Erschreckend oft lesen wir Bitten um Rache und Gottes Gericht über die Feinde der Beter: „Denn sie verfolgen, den du geschlagen hast (…). Lass sie aus einer Schuld in die andere fallen, dass sie nicht kommen zu deiner Gerechtigkeit. Tilge sie aus dem Buch des Lebens, dass sie nicht geschrieben stehen bei den Gerechten" (Psalm 69,27-29). „Tochter Babel, du Verwüsterin, wohl dem, der dir vergilt, was du uns angetan hast! Wohl dem, der deine jungen Kinder nimmt und sie am Felsen zerschmettert!" (Psalm 137,8-9). Entspricht das dem Evangelium? Ist das nicht eine überholte, unannehmbare religiöse Einstellung?

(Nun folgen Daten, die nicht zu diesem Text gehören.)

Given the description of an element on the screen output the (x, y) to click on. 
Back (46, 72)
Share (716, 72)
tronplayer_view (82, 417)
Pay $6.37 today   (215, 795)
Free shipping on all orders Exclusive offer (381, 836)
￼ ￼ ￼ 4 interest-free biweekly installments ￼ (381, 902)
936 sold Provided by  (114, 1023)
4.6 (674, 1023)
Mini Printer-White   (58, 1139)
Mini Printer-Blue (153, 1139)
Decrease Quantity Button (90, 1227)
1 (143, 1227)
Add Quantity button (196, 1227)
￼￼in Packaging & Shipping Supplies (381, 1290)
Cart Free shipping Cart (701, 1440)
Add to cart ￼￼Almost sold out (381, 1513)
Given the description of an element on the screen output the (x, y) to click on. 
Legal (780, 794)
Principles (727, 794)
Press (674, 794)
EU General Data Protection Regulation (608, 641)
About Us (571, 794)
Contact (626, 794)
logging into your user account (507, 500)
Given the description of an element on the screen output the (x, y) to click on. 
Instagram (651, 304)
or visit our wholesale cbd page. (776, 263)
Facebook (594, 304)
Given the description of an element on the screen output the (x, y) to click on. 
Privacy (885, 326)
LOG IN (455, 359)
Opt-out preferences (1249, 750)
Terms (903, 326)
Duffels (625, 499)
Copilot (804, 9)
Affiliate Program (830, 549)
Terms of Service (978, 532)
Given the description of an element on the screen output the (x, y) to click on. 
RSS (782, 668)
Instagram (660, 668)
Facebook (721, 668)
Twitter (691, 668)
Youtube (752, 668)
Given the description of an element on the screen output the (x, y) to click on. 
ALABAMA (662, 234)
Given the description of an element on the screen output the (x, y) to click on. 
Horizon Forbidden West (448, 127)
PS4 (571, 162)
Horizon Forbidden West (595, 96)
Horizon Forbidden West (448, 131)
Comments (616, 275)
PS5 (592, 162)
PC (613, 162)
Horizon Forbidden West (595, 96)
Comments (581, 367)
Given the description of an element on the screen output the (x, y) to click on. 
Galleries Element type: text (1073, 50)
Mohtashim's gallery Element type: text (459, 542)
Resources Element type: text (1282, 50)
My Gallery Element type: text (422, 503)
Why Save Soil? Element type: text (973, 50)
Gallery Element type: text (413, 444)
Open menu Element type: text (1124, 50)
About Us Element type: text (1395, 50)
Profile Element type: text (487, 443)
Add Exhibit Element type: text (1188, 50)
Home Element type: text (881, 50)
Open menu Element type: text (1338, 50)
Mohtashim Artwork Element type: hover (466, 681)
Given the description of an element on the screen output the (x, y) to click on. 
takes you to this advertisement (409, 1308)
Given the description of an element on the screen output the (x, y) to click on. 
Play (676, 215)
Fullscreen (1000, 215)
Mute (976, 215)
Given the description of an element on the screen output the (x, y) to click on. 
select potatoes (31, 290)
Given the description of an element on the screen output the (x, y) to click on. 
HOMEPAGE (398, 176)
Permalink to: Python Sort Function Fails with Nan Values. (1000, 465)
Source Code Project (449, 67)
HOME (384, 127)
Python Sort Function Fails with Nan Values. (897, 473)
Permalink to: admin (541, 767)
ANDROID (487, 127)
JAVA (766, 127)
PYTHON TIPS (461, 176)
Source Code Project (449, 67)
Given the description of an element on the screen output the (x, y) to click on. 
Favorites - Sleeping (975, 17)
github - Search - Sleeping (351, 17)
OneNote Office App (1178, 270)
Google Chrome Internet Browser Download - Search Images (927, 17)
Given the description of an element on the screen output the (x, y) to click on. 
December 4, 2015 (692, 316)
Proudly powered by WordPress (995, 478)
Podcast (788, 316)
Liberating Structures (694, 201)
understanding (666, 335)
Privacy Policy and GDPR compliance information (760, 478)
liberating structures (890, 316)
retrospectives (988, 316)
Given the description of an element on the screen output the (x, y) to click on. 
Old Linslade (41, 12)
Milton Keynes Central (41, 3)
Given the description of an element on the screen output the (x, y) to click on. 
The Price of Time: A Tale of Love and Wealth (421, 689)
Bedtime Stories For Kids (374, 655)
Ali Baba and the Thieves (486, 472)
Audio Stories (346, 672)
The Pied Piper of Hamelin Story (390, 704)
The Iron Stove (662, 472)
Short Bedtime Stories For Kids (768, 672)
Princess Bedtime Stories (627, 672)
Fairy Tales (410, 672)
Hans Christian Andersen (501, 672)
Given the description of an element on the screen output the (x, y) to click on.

Dietrich Bonhoeffer schreibt dazu:
„Das Gebet um die Rache Gottes ist das Gebet um die Vollstreckung seiner Gerechtigkeit im Gericht über die Sünde. Dieses Gericht muss ergehen, wenn Gott zu seinem Wort steht, es muss ergehen, wen es auch trifft! Ich selbst gehöre mit meiner Sünde mit unter dieses Gericht. Ich habe kein Recht, dieses Gericht hindern zu wollen. Es muss erfüllt werden um Gottes willen, und es ist erfüllt worden, freilich in wunderbarer Weise.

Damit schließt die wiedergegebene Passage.